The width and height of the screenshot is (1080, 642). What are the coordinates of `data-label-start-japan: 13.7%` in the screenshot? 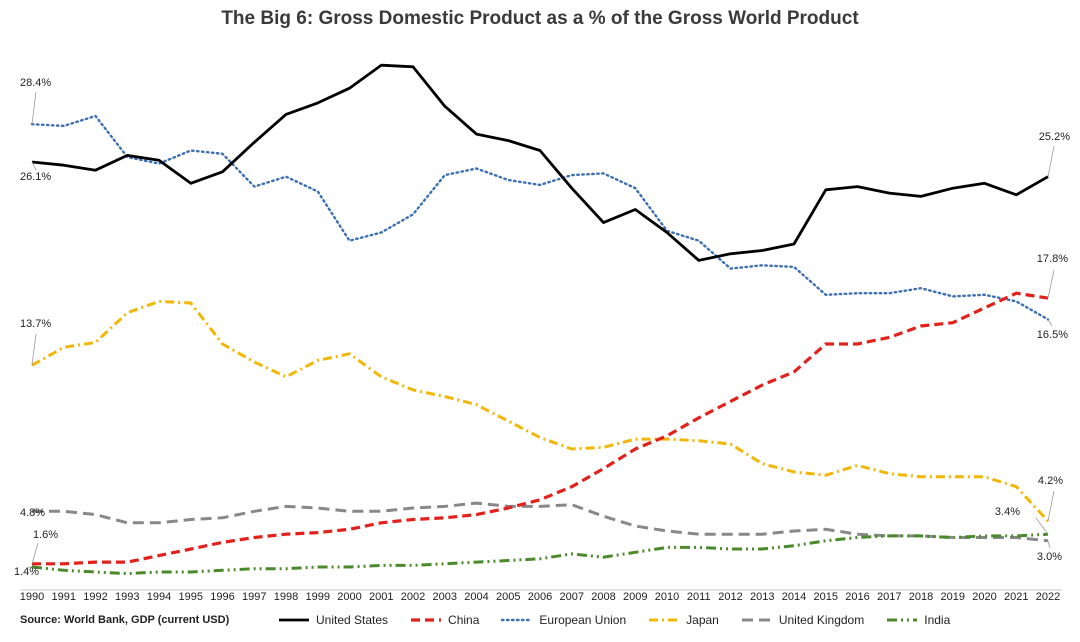 It's located at (36, 324).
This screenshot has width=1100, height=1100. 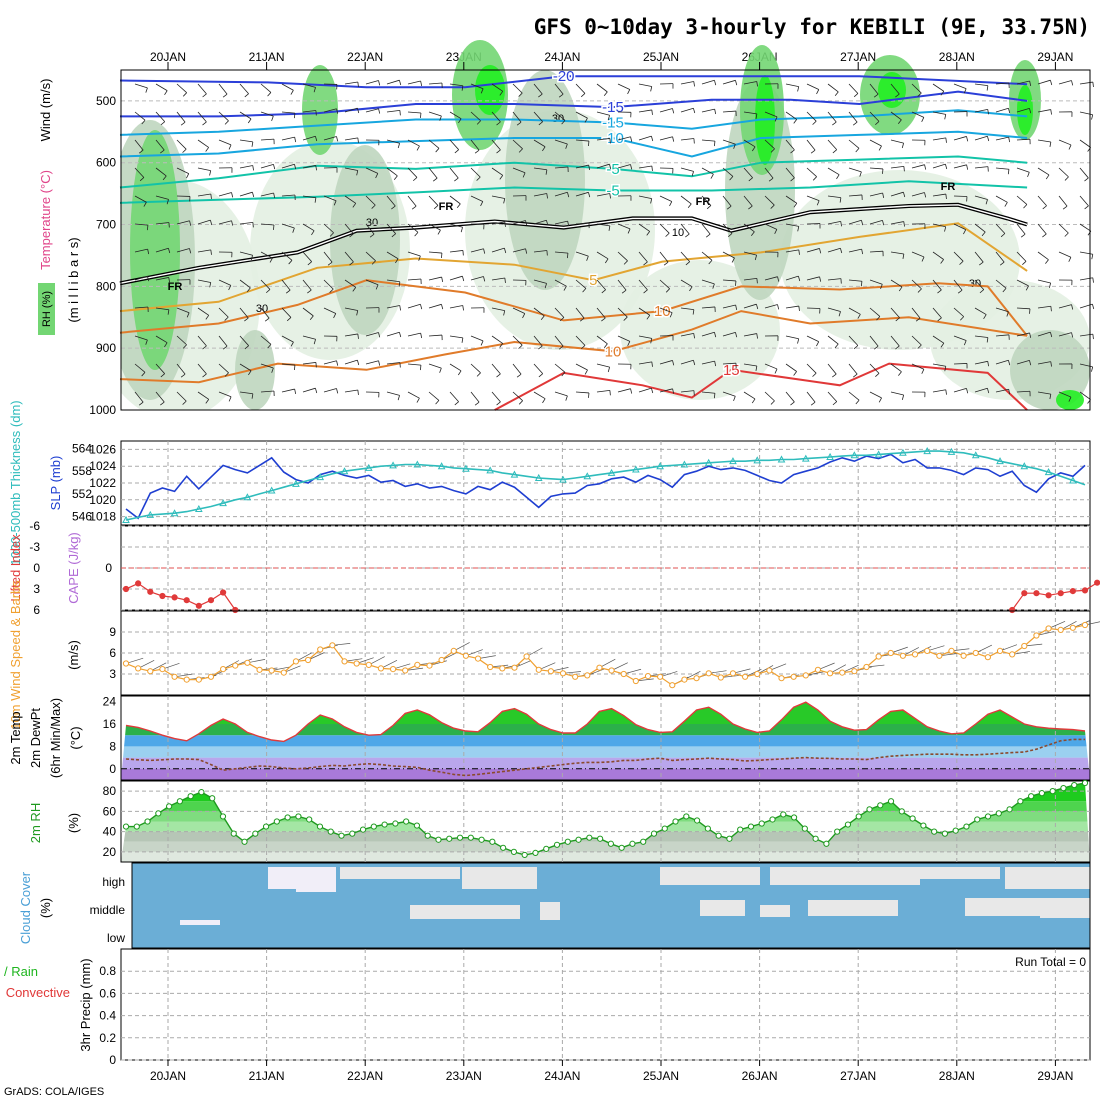 I want to click on rh-band, so click(x=606, y=846).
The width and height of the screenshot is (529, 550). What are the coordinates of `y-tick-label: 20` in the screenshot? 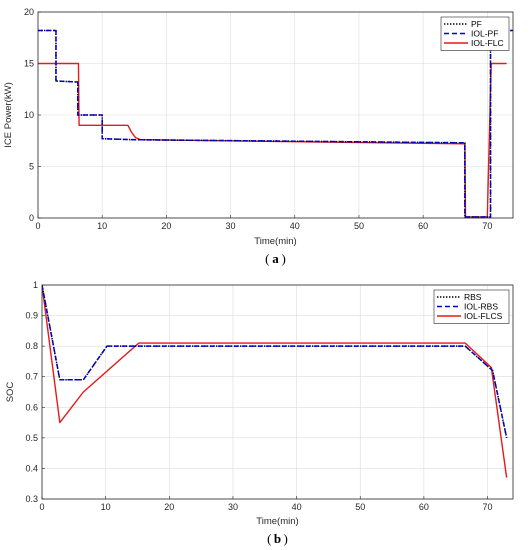 It's located at (29, 12).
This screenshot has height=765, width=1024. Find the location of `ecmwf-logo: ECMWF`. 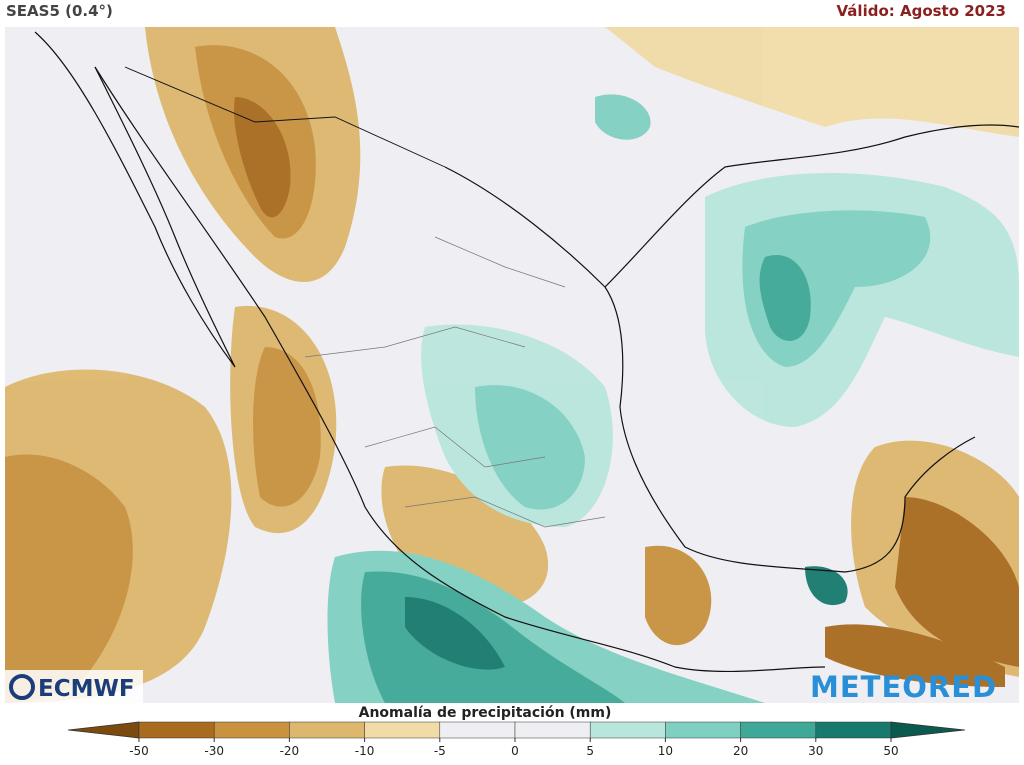

ecmwf-logo: ECMWF is located at coordinates (74, 686).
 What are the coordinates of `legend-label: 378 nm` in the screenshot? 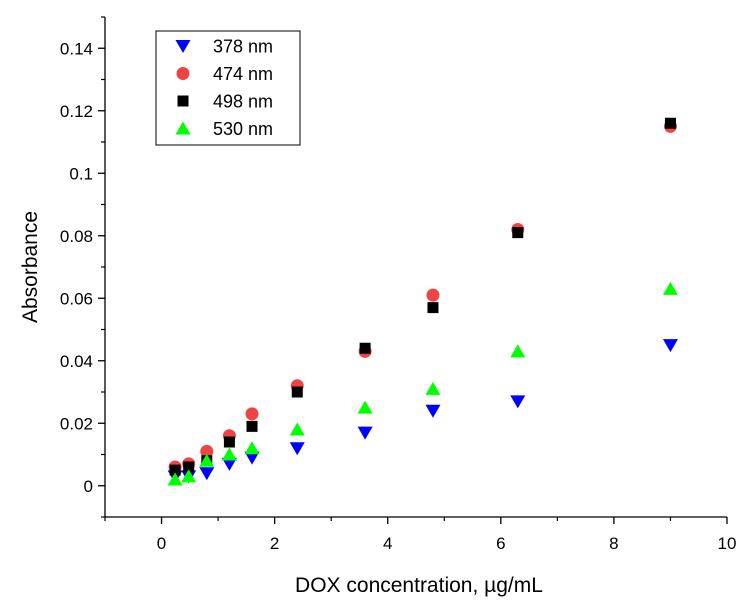 It's located at (243, 47).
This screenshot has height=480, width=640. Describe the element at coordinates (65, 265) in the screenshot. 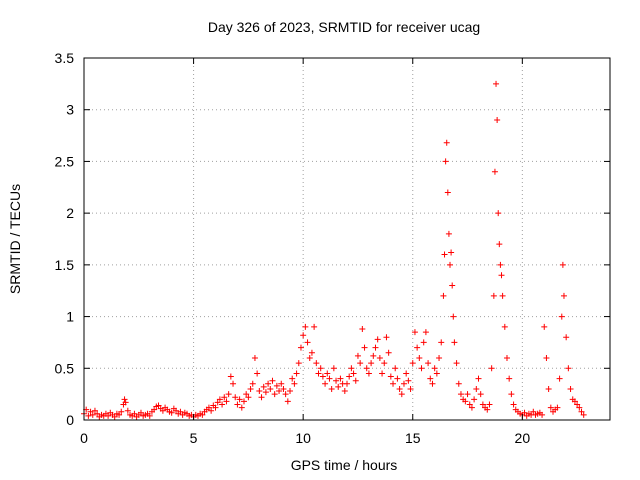

I see `y-tick-label: 1.5` at that location.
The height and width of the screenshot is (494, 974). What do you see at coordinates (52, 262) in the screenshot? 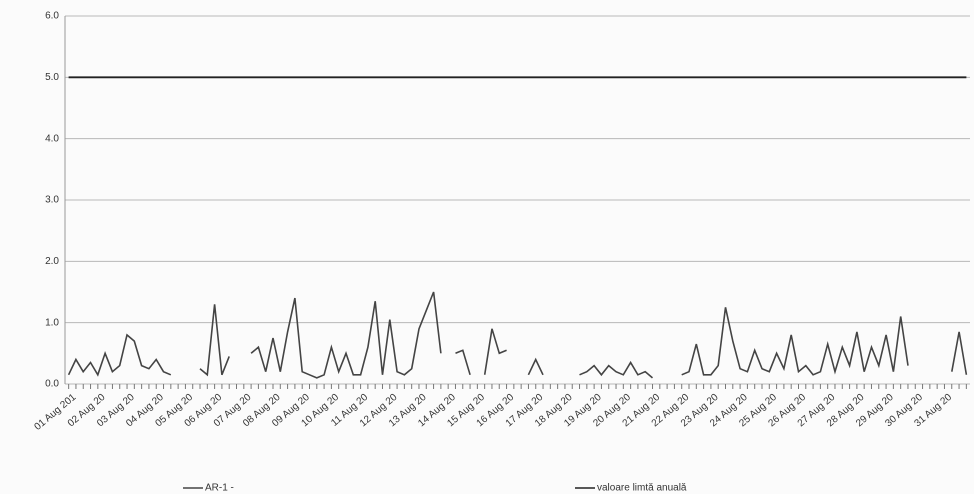
I see `y-tick-label: 2.0` at bounding box center [52, 262].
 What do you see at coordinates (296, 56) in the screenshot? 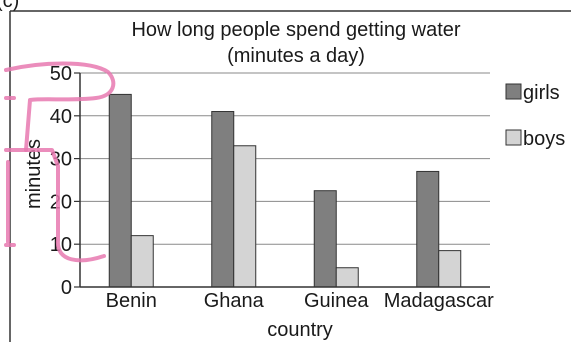
I see `chart-title-line-2: (minutes a day)` at bounding box center [296, 56].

Problem requirements: Render everything from the line containing "What do you see at coordinates (296, 56)" down to the end of the records as a numbered list, skipping blank lines and leaving out the pictures.

Your solution:
1.  What do you see at coordinates (296, 56) in the screenshot? 
2. I see `chart-title-line-2: (minutes a day)` at bounding box center [296, 56].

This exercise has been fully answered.